Wednesday, June 25, 2008

Supreme Court Chips Away At Death Penalty Cases

A divided U.S. Supreme Court today ruled in a 5-4 decision that the execution of an adult for raping a child is "cruel and unusual punishment" under the Eighth Amendment of the U.S. Constitution. Previously, the high court outlawed execution as a form of punishment for the rape of an adult by another adult in a 1977 decision, Coker v. Georgia. Justice Anthony Kennedy, writing for the majority in Kennedy v. Louisiana, said the broad declaration that death sentences should be reserved “for crimes that take the life of the victim” will apply to crimes against individuals — thus leaving intact, for example, a possible death sentence for treason. “When the law punishes by death, it risks its own sudden descent into brutality, transgressing the constitutional commitment to decency and restraint,” Kennedy said.

In a dissenting opinion by Justice Samuel Alito, joined by Chief Justice John Roberts and Justices Clarence Thomas and Antonin Scalia, Alito dismissed Kennedy's evolving standards of justice rationale upon which the majority opinion rested. Kennedy noted that many states have done away with the death penalty or curtailed the types of cases to which it applies. Alito observed that many legislatures had scaled back death penalty cases because of a whole line of Supreme Court cases over the past several decades which make it difficult and costly to carry out sentences by execution.

Both presidential candidates criticized today's decision. Here's Sen.

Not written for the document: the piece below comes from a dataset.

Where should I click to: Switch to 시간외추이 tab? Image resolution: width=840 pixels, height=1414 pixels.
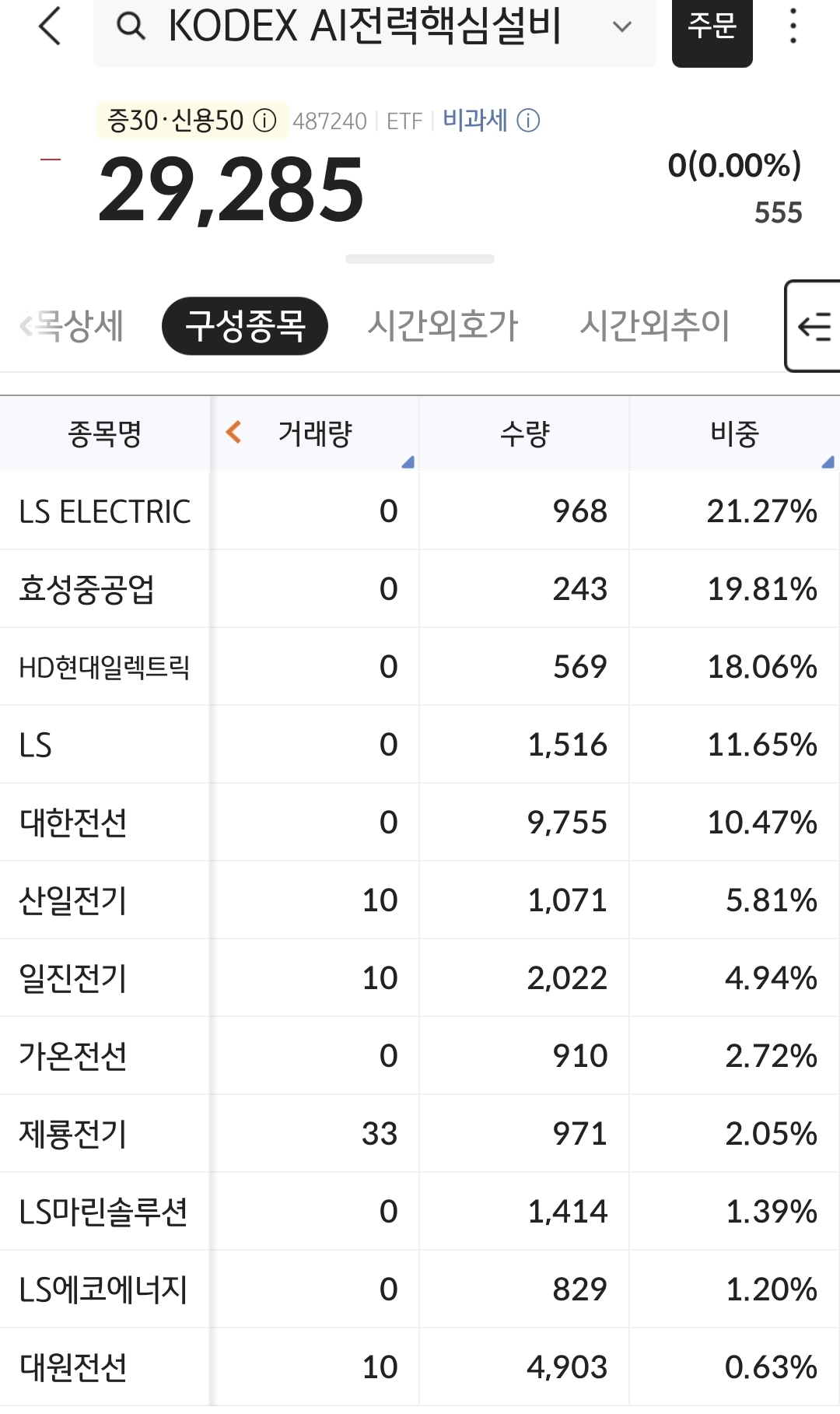click(x=654, y=326)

John McCain's statement:

As a father, I believe there is no more sacred responsibility in American society than that of protecting the innocence of our children. I have spent over twenty-five years in Congress fighting for stronger criminal sentences for those who exploit and harm our children. Today's Supreme Court ruling is an assault on law enforcement's efforts to punish these heinous felons for the most despicable crime. That there is a judge anywhere in America who does not believe that the rape of a child represents the most heinous of crimes, which is deserving of the most serious of punishments, is profoundly disturbing.

Sen. Barack Obama issued a similar statement:

I have said repeatedly that I think that the death penalty should be applied in very narrow circumstances for the most egregious of crimes," Obama said at a news conference. "I think that the rape of a small child, 6 or 8 years old, is a heinous crime and if a state makes a decision that under narrow, limited, well-defined circumstances the death penalty is at least potentially applicable that that does not violate our Constitution.

Ironically, the type of judges Obama has said he would appoint to the Supreme Court are more likely to side with the five justices who wrote today's opinion outlawing the death penalty for child rapists. McCain has identified Chief Justice John Roberts and Alito as the type of conservative jurists he would appoint to the Supreme Court.